イスラエルはテルアビブのパンクロックバンドの3rdアルバム。
2015年にPhobiact Recordsからリリースされた。
全然知らないバンドだったんだが3LAさんでの紹介文が気になって購入。私が買ったのはLPでダウンロードコードが入っておりました。
女性ボーカルを含む4人組のバンドで2009年に結成。地元の他のバンドがみんなツアーでいなかったため居残ったメンバー達がふざけて始めた自分たちのバンドを「Not on Tour(ツアーしてないよ)」にしたとの事。(彼らの2ndアルバムをリリースしている日本のInyafaceさんのバイオを勝手にそのまま参考にさせていただいております。)
80年代のパンクに影響を受けているという彼らがプレイするのはメロディックハードコア。私は30代なんだが、中学生高校生くらいの時はメロコア(後に青春パンクとか言ったりもしていましたが。)が隆盛を見せていた。Air JAM世代はもちっと上か?でもHi Standardを始め色んなメロコアバンドがいたもんでみんなそれに夢中でした。私は「Making the Road」を聴いていたくらいで、Nine Inch Nailsとニューメタルばかり聴いていたんだが。(そういえば何故かPennywiseだけは何枚かレンタルして聴いてた。)だからこの手のバンドサウンドにはあまり馴染みが無い。(メロコアとメロディックハードコアはちょっと違うんだろうなと思うんだけど。)そんな私が聴いてもカッコいいのがこのバンド。
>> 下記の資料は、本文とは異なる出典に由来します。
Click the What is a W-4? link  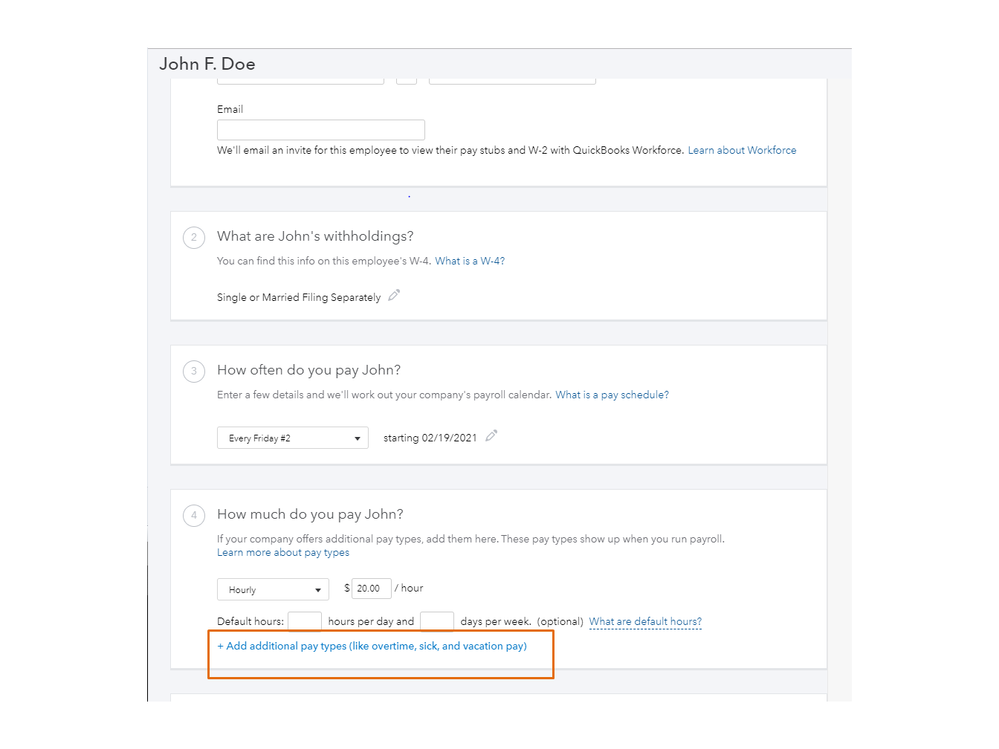(470, 261)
全部で16曲あるが全部1分台におさまる。めっちゃ短い。メタラーだとすわグラインドコアか!?といきり立つところ。(もしくはパワーバイオレンスか!といきりたつハードコアフリークスか。)勿論速度はかなりあるものの、ブラストビートはないし、激速爆速ではありません。単に曲が短いんだ。ただそのショートカットの中に、極上のメロディにあふれた通常のバンドが曲に込める要素をぎゅっと濃縮して詰め込んでいる印象。
スタスタ軽快にリズムを刻んでいくドラム。唸るというよりはゴロゴロ硬質でたまにパーカッションかと思うくらいトンガって聴こえる特徴的なベース。中音域の強調されたギターは程よい重さで弾き倒すようなリフはいかにもって感じでカッコいい。
ボーカルがまた良い。思うにこういったメロディックなハードコアというのはボーカルがとても大切。強さが売りのハードコアでもだめだし、ひたすらメロディアスなポップ一辺倒でもやっぱり駄目。伸びやかで強さがないといけない。そしてどこかやんちゃさがある事が個人的には大切かも。諧謔と反抗心。そういった意味ではこのバンドの女性ボーカルは完璧。艶やかというよりは何にもとらわれない自由な感じでカッコいい。ちょっと憧れを持って聴いてしまう感じ。
とにかく全体的なアンサンブルは疾走感(実際の速度とはちょっと違う。)が意識されていて耳にすっと入ってくる。前楽器はからっと乾いた印象でどこまでもポジティブだ。ただし攻撃性が無い訳では勿論無い。何と言ったってパンクだから悪ふざけのような余裕のあるいたずら心と反骨精神がハードな演奏とボーカルにはっきりと見て取れる。それらがなんともメロディアスにせめてくる訳なんだが、微妙に影のあるメロディアスさ。あくまでも楽しく、でもそれじゃないです、という感じ。#9のアルバムタイトルになっている曲とか特にそう。なんだかギターの音一つとっても妙に切なくさせるような響きがあってそこが大変な魅力になっている。勿論コーラスも多めで男女混声の分なんだかと得した気分。
ちょっとデンマークの「Gorilla Angreb」を思い出したけどあそこまで野性的ではないかな。こちらの方が大分メロディアス。
という訳で30代の方はまず視聴していただければ何かしら感じるところがあるのではと。当時メロコア聴いてたかどうかあまり関係ないと思います。今のところレコードが買えるのは日本では3LAさんだけらしいですよ。是非どうぞ〜。オススメっす。